## Dataset excerpts
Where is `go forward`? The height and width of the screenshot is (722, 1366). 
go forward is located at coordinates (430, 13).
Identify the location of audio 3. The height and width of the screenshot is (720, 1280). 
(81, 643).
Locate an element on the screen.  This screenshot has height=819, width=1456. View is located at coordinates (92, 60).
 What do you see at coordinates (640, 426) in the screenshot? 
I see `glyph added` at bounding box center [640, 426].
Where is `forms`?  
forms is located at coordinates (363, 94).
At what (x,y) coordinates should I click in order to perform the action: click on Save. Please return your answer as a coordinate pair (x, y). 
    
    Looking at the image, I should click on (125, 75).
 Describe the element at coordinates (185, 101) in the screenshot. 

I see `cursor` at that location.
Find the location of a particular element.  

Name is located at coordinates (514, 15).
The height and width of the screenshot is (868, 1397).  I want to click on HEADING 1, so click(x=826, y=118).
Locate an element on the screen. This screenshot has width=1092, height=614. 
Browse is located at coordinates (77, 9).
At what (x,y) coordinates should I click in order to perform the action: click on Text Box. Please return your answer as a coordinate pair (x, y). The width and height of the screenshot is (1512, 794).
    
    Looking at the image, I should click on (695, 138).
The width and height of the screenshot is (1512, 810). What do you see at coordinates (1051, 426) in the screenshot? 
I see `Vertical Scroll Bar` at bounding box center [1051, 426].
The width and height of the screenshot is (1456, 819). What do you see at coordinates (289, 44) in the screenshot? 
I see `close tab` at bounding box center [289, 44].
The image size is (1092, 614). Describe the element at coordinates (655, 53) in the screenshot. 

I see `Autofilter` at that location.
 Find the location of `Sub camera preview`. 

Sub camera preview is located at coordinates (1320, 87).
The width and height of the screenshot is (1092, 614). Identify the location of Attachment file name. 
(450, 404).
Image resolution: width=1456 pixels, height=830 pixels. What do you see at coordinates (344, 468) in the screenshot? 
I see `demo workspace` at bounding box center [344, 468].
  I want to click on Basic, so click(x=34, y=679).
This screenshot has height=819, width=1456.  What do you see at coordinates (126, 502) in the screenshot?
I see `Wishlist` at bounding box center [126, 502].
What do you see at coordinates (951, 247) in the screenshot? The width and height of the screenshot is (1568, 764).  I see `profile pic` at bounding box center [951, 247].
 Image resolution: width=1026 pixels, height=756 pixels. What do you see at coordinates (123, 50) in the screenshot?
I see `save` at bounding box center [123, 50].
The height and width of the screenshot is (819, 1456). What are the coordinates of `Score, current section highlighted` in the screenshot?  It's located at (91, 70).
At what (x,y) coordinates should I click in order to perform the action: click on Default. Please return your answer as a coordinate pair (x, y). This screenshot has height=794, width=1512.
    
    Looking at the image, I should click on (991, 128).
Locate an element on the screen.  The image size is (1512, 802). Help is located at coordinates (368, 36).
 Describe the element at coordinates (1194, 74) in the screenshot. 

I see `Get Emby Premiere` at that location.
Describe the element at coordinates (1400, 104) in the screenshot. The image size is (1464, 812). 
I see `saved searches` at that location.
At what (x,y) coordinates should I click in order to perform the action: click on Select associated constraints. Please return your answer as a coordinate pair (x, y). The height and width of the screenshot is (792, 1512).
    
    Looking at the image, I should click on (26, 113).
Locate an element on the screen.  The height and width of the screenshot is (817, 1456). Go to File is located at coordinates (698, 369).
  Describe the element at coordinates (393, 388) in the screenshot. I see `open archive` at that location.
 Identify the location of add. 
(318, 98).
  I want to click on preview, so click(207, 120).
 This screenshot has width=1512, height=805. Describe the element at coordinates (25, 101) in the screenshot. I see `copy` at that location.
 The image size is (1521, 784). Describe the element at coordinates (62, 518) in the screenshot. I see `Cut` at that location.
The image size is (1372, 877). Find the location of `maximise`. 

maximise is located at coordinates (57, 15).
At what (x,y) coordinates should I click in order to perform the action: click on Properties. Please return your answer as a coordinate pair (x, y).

## What the exercise asks
Please convert the records starting with the line that contains "The width and height of the screenshot is (1456, 819)." and going on through the line that contains "I want to click on Basic, so" into a Markdown table with the columns Row and Line, leaving out blank lines.

## Written solution
| Row | Line |
|---|---|
| 1 | The width and height of the screenshot is (1456, 819). What do you see at coordinates (289, 44) in the screenshot?  |
| 2 | I see `close tab` at bounding box center [289, 44]. |
| 3 | The image size is (1092, 614). Describe the element at coordinates (655, 53) in the screenshot.  |
| 4 | I see `Autofilter` at that location. |
| 5 |  Find the location of `Sub camera preview`.  |
| 6 | Sub camera preview is located at coordinates (1320, 87). |
| 7 | The width and height of the screenshot is (1092, 614). Identify the location of Attachment file name.  |
| 8 | (450, 404). |
| 9 | Image resolution: width=1456 pixels, height=830 pixels. What do you see at coordinates (344, 468) in the screenshot?  |
| 10 | I see `demo workspace` at bounding box center [344, 468]. |
| 11 |   I want to click on Basic, so click(x=34, y=679). |